* **WORK TASK**: Some lines of the records below include the word "computer". Report how many, and write nothing besides the number.

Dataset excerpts

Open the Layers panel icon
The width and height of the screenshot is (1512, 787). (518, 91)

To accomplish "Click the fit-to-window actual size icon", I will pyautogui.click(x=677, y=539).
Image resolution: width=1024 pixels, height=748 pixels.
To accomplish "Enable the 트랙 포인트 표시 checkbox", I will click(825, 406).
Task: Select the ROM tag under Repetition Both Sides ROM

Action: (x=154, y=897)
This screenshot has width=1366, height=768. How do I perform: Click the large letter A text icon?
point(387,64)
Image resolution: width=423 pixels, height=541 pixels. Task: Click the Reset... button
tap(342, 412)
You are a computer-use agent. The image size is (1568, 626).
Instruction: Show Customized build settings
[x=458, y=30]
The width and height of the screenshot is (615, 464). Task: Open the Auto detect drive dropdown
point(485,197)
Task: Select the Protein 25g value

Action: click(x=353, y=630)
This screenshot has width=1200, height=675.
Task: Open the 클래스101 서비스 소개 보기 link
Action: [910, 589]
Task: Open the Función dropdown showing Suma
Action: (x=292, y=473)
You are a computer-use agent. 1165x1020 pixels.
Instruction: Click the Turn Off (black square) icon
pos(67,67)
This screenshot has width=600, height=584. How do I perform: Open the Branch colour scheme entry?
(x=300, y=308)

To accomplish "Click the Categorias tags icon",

* **WRITTEN REPLY**: 2